From 5 points on an ellipse I can get the ellipse characteristics (center, radii, angle) by solving a $5\times5$ system (the ellipse equation applied on each point).
But this is costly when called billion times per second, plus in my case I only want the ellipse center. -> Is there a cheaper way to get the ellipse center only (either geometric, algebraic or numeric), without solving the full $5\times5$ system ?
NB: for now (see end part of here) I am using an iterative solution finding the 2 most distant points, i.e. the main axis, and taking the middle. But it is still costly, and of course inelegant.
EDIT 1: if it helps, I could also provide the tangents at points.
EDIT 2: note that the full ellipse equation is not a quadratic form (since not centred at (0,0)).
Here is how I compute a conic without $5\times5$ equations, based on my background in projective geometry.
Finding the matrix
Start with homogeneous coordinates, i.e. you have five points
$$ A=\begin{pmatrix}A_x\\A_y\\1\end{pmatrix} \qquad\cdots\qquad E=\begin{pmatrix}E_x\\E_y\\1\end{pmatrix} $$
Now a point $P$ lies on the conic with these five points iff
$$[A,C,E][B,D,E][A,D,P][B,C,P] - [A,D,E][B,C,E][A,C,P][B,D,P] = 0$$
where I use $[\cdot,\cdot,\cdot]$ to denote a determinant. Now you may know that you can write a $3\times3$ matrix as a triple product, e.g.
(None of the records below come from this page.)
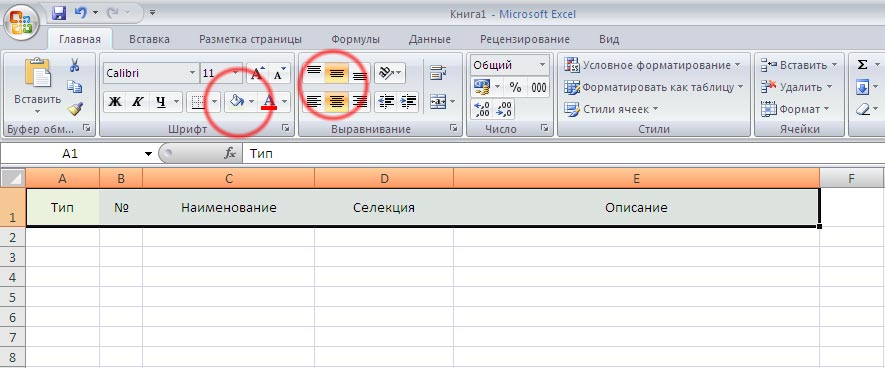Toggle center horizontal alignment

click(x=337, y=102)
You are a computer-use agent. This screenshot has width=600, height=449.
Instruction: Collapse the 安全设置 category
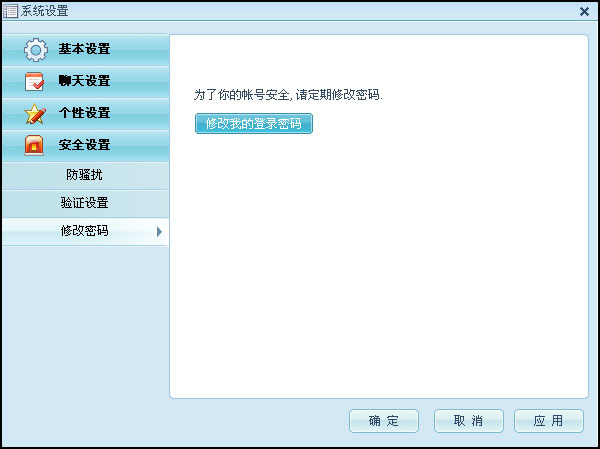click(x=85, y=145)
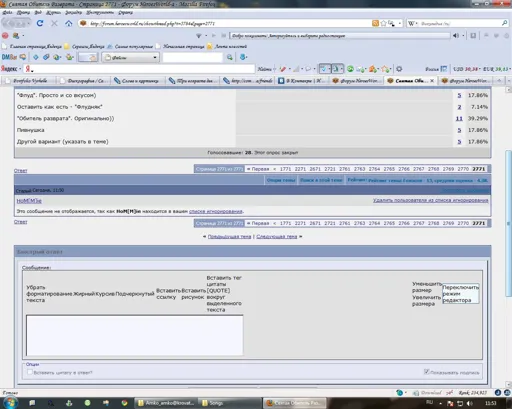The height and width of the screenshot is (409, 512).
Task: Open the Yandex logo dropdown menu
Action: pyautogui.click(x=11, y=69)
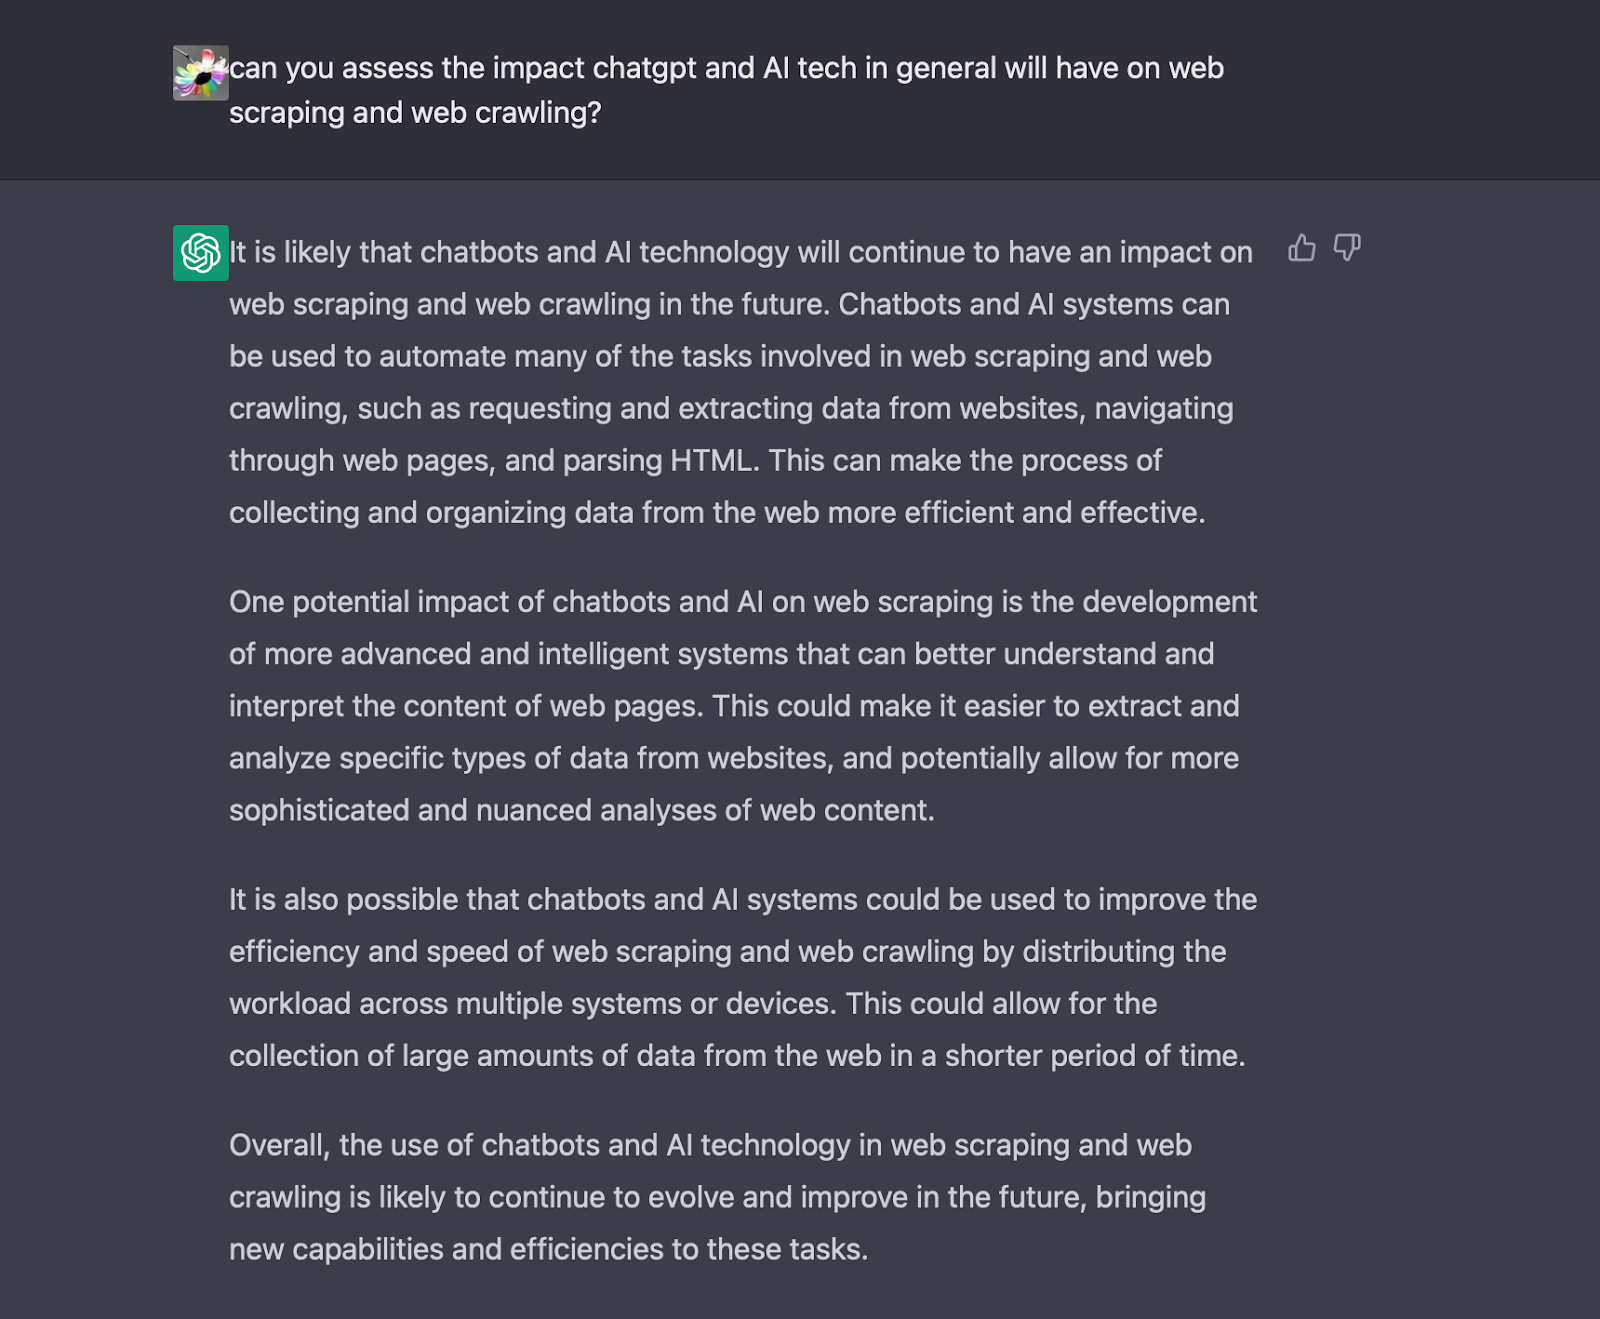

$$[A,D,P] = \langle A\times D,P\rangle$$
Combine two of these and you have a quadratic form with a rank 1 matrix in the center:
$$[A,D,P][B,C,P] = \langle P,A\times D\rangle\cdot\langle B\times C,P\rangle = P^T\cdot(A\times D)\cdot(B\times C)^T\cdot P$$
So the original equation boils down to $P^TMP=0$ using the following matrix:
\begin{align*} M &=\phantom+ [A,C,E][B,D,E]\cdot(A\times D)\cdot(B\times C)^T \\ &\phantom=- [A,D,E][B,C,E]\cdot(A\times C)\cdot(B\times D)^T \end{align*}
You probably should symmetrize your final result as well, i.e. compute $M+M^T$.
So you have to compute four determinants, four cross products, two outer products, two scalar times matrix products, one matrix subtraction and one matrix addition. But all of the vectors and matrices will be $3\times 3$ only, and you never have to pivot, never have to make any case distinctions. If you work with the homogeneous coordinates using the representatives given above, many numbers in your computations will be equal to $1$, which can be used to further simplify an implementation.
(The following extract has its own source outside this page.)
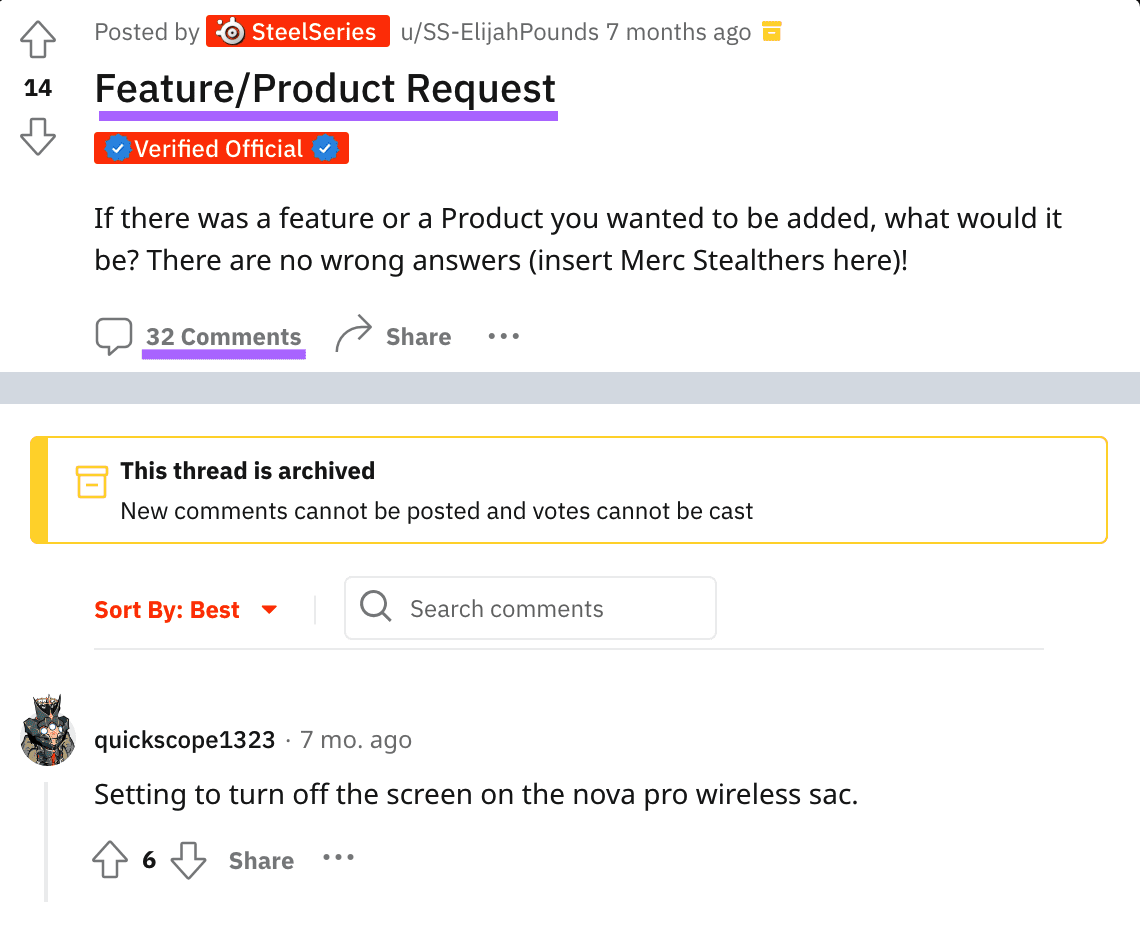Click the magnifier icon in comment search

376,607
You may notice that the determinants in the left part of each line are just $E$ plugged into the quadratic form you get from the right part of the other line. So if evaluating quadratic forms is any easier for you than computing determinants, go ahead and re-use the matrices you need for the right hand side in any case.
Finding the center
Now you want the center of that beast. The center is the pole of the line at infinity. For that you need the dual matrix, which algebraically is cheapest to compute using the classical adjoint. Multiply that matrix by $(0,0,1)$ and you have the homogeneous coordinates of the center. Divide the first two coordinates by the third to get back to inhomogeneous coordinates.